◆ **What is being asked**: Each line of the listing where "agent" appears should be reported.

◆ **Material provided**:
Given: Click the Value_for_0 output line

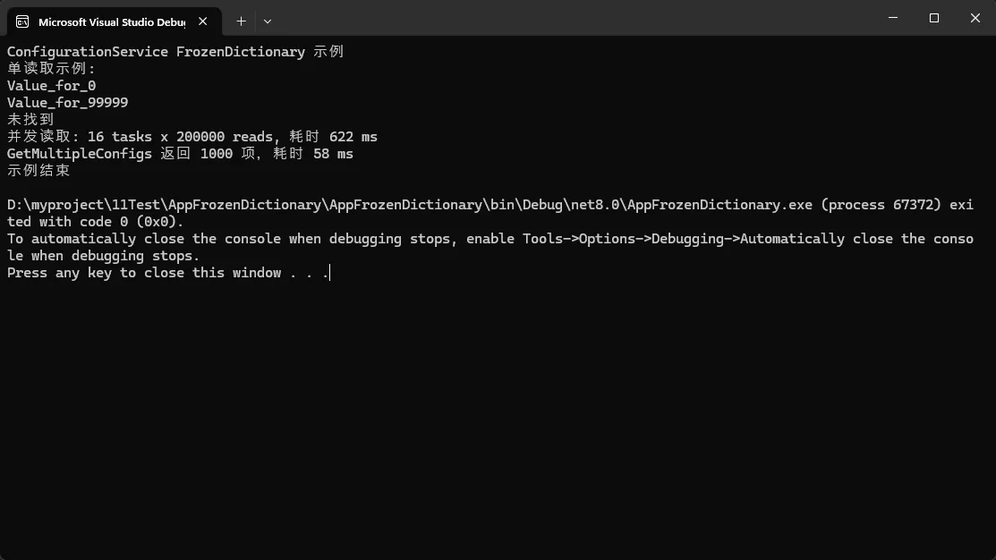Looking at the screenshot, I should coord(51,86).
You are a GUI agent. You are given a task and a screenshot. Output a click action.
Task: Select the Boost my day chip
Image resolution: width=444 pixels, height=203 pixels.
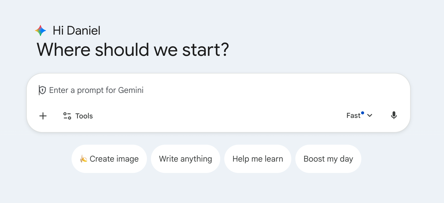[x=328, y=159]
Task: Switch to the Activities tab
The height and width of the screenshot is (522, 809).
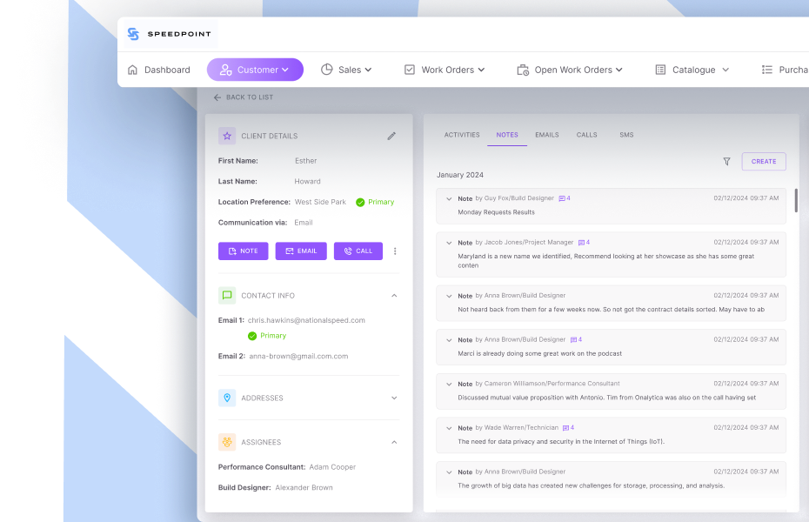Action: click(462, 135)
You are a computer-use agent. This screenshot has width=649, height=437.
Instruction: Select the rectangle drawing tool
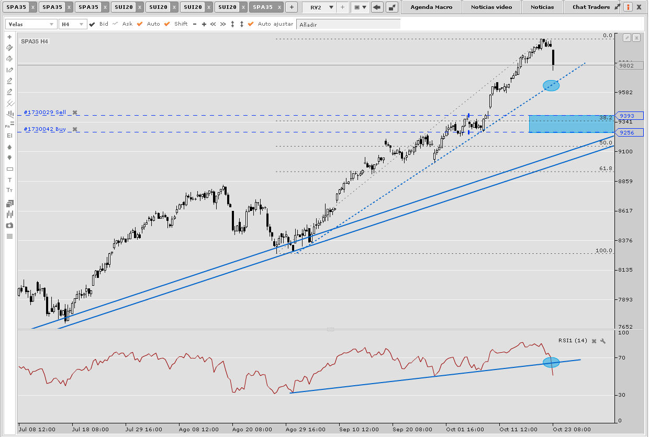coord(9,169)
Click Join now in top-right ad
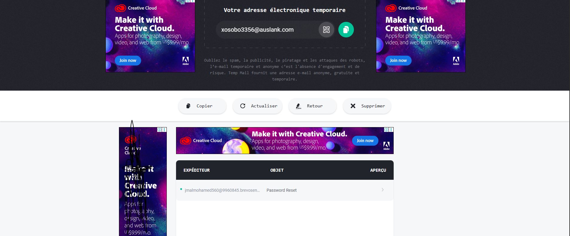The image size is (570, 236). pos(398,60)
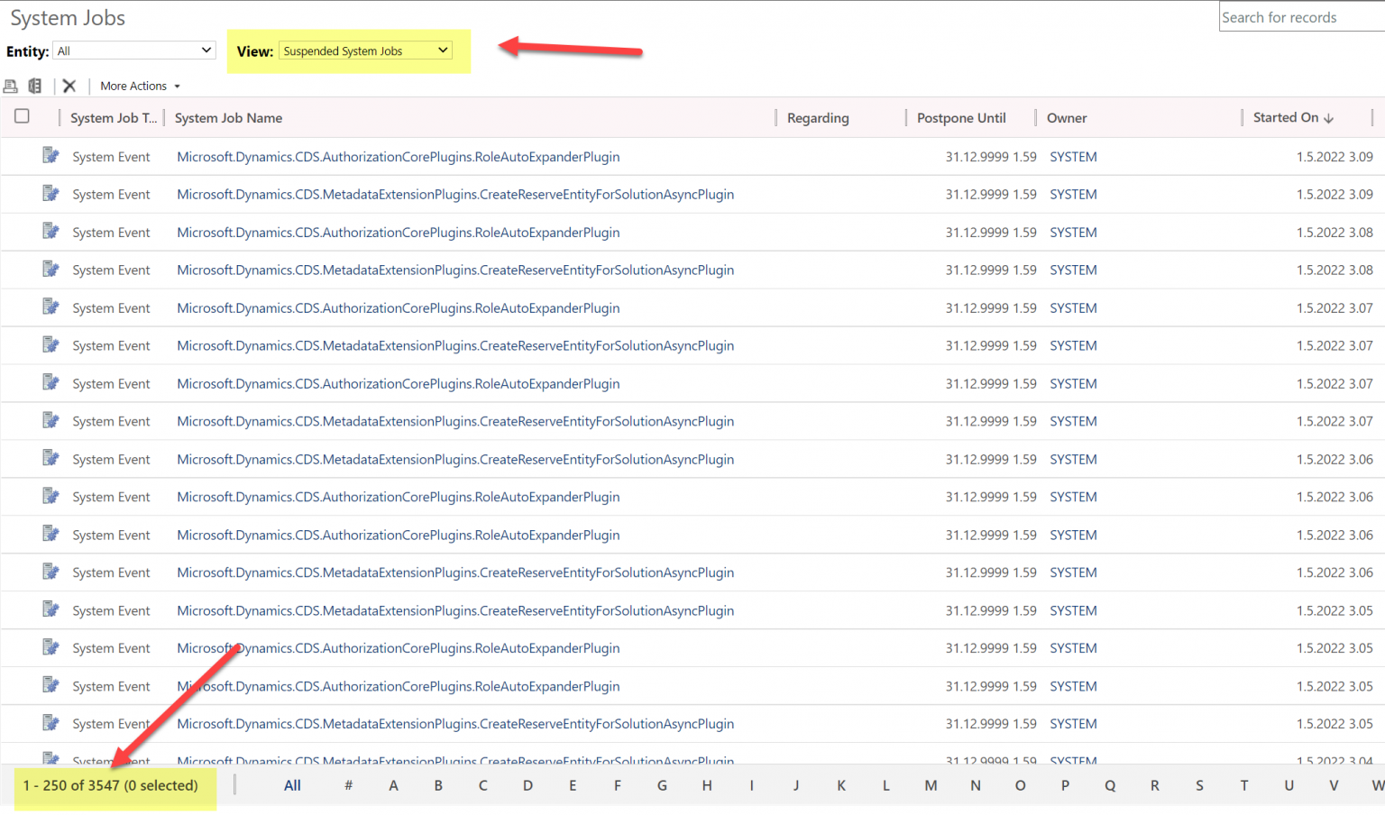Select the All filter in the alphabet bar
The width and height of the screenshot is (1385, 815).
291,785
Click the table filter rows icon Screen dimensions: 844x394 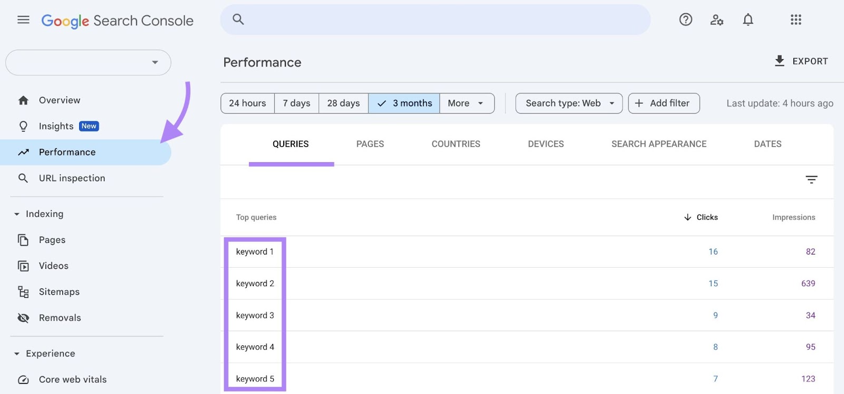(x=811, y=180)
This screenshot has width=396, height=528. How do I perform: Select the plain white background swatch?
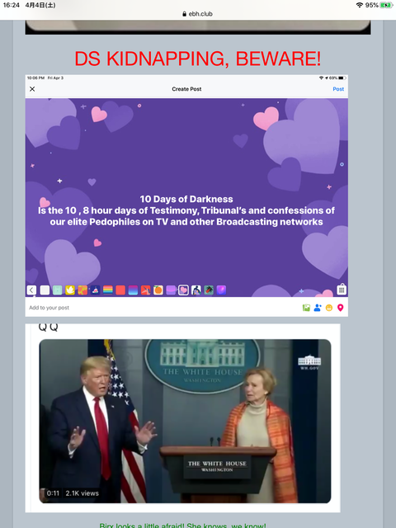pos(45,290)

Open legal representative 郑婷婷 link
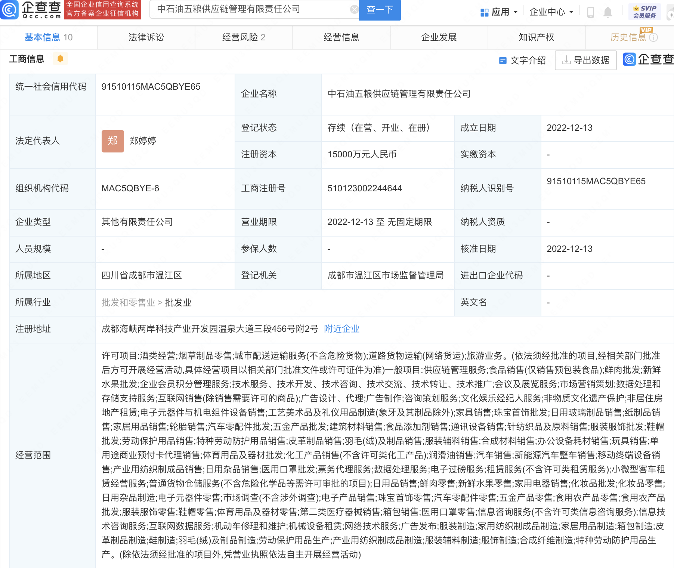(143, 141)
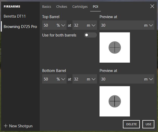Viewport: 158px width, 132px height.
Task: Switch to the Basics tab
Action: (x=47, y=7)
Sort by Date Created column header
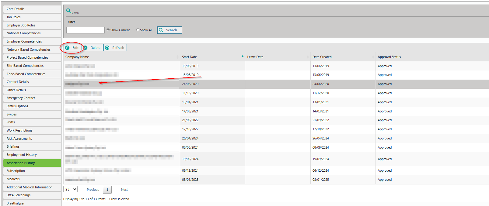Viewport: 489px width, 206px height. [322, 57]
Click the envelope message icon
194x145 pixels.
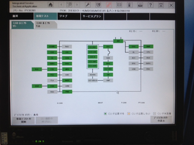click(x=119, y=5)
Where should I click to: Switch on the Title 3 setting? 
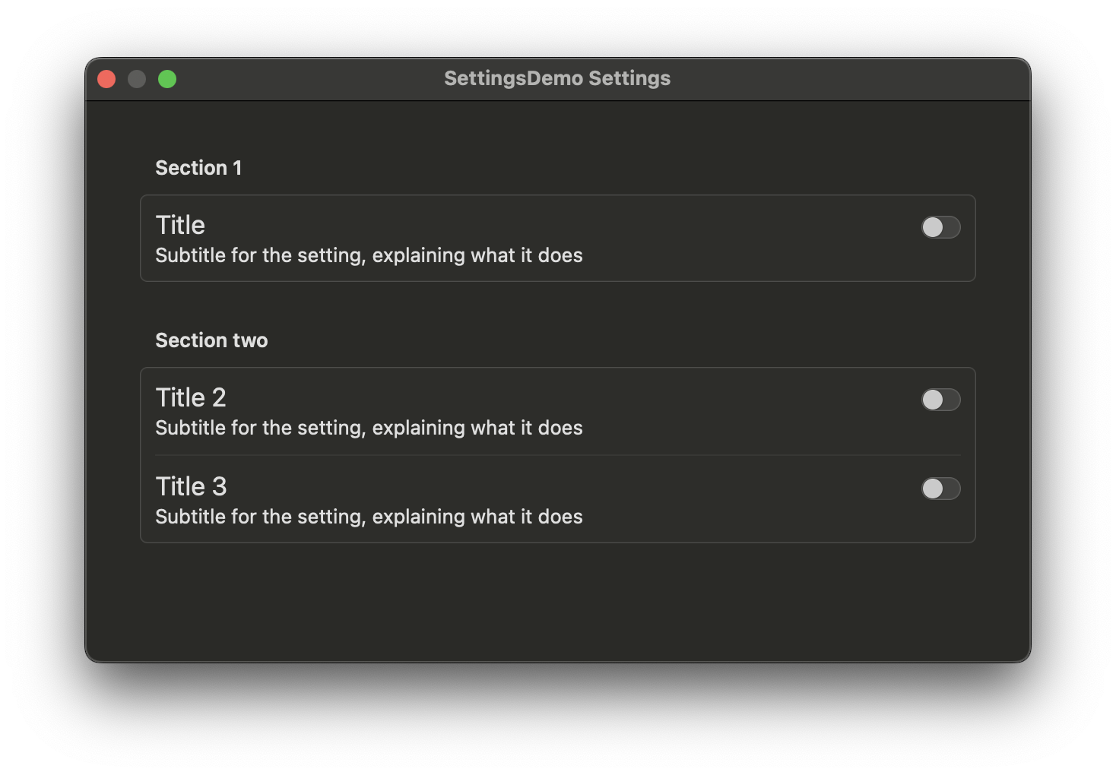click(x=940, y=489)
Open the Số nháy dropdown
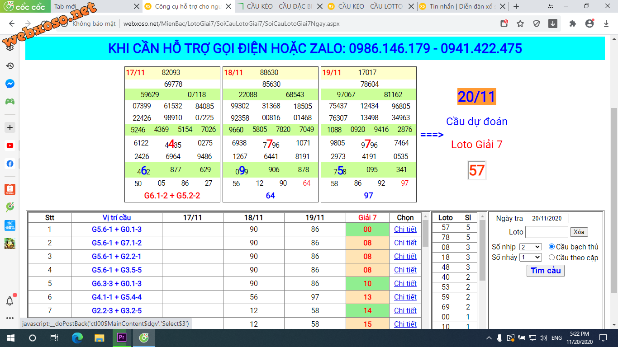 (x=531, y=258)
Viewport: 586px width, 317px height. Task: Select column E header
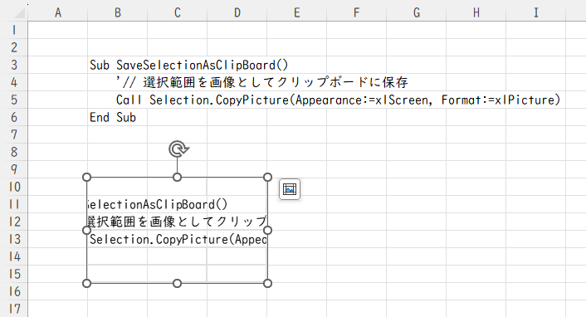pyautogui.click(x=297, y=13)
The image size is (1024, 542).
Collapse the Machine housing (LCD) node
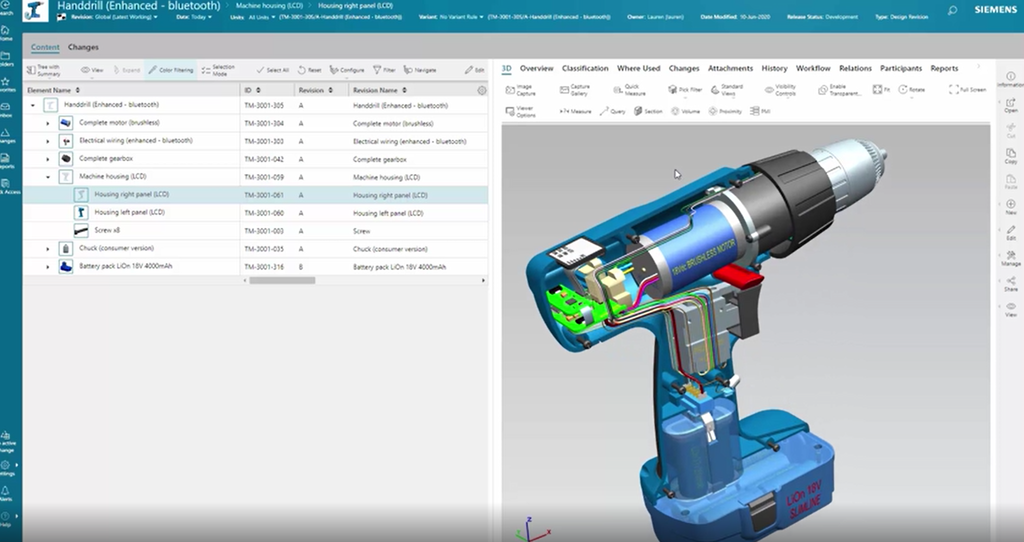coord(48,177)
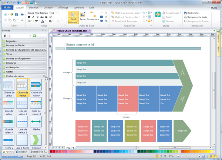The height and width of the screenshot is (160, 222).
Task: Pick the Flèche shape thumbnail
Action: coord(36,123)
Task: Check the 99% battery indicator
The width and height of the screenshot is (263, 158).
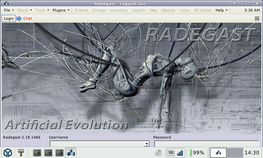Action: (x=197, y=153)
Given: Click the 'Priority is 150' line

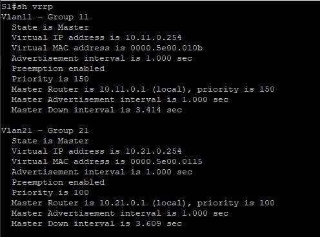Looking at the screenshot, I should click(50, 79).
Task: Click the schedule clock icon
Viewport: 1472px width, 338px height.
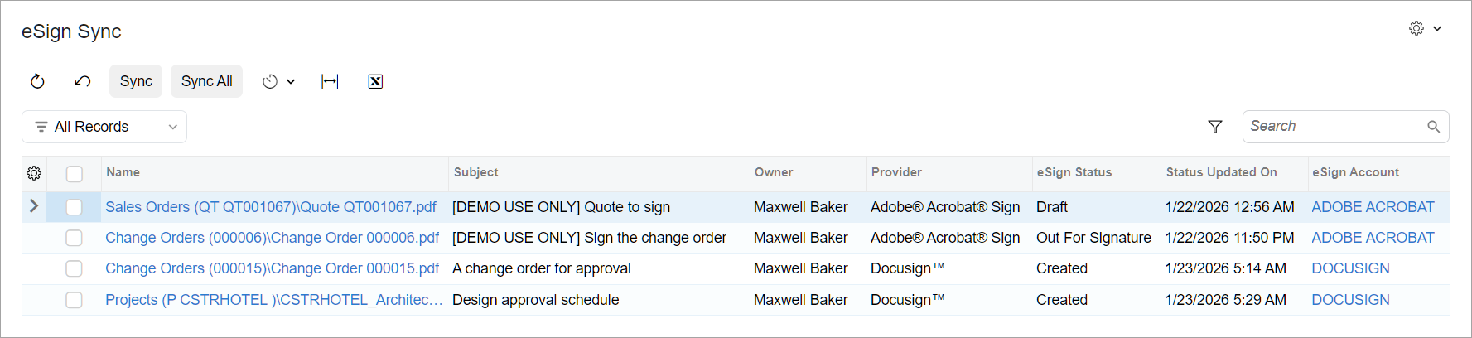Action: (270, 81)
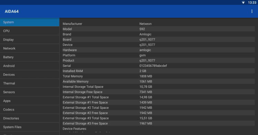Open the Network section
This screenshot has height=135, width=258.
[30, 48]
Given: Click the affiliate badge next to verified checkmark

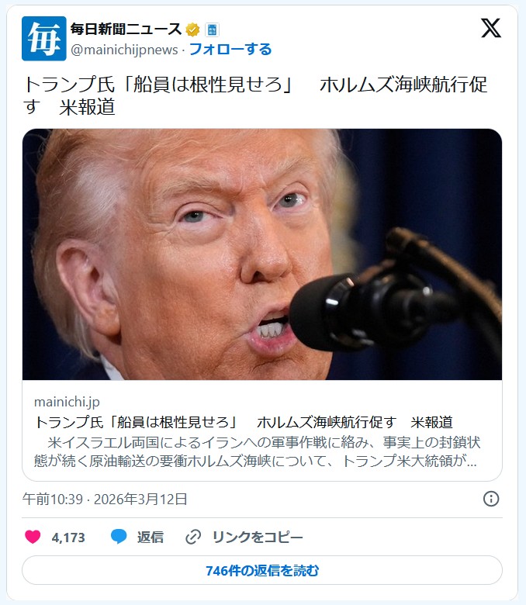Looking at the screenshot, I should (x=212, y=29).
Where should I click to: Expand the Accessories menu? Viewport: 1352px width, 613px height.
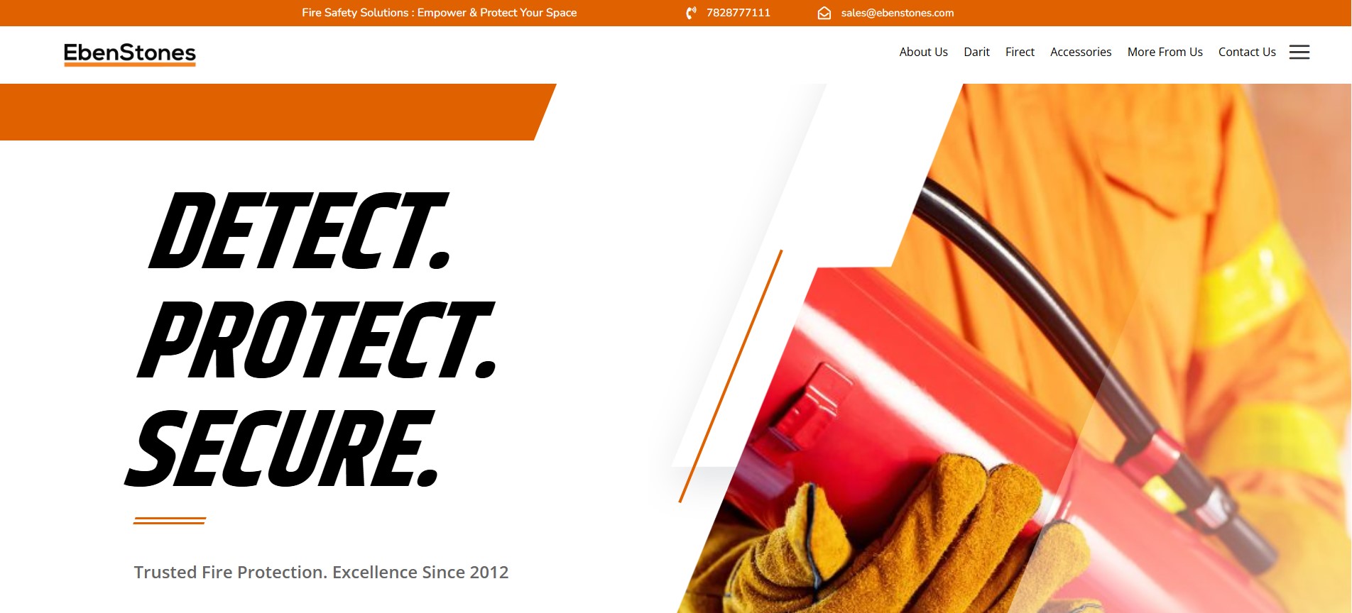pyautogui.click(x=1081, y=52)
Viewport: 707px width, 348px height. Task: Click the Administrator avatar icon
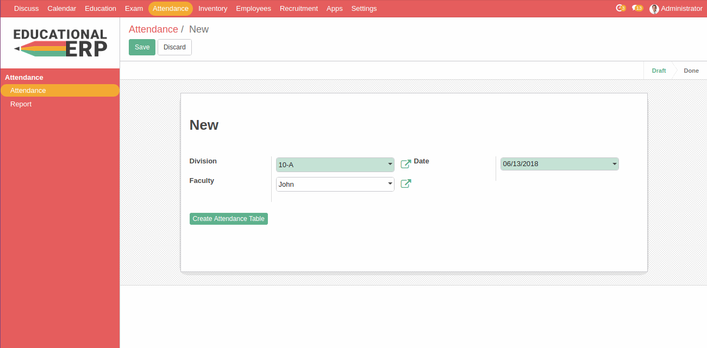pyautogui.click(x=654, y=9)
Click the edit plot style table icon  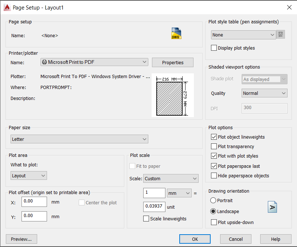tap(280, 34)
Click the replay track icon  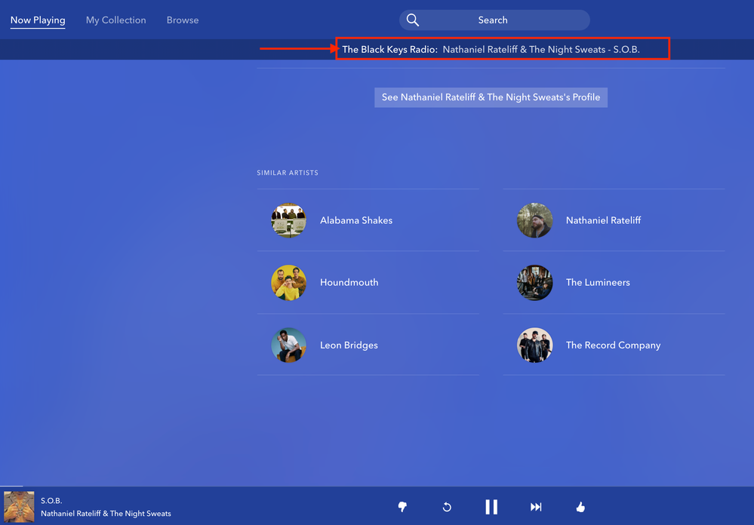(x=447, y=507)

◆ **Expected output**:
You are a GUI agent. You are given a task and a screenshot. Output a click action.
You are a computer-use agent. This screenshot has width=649, height=437.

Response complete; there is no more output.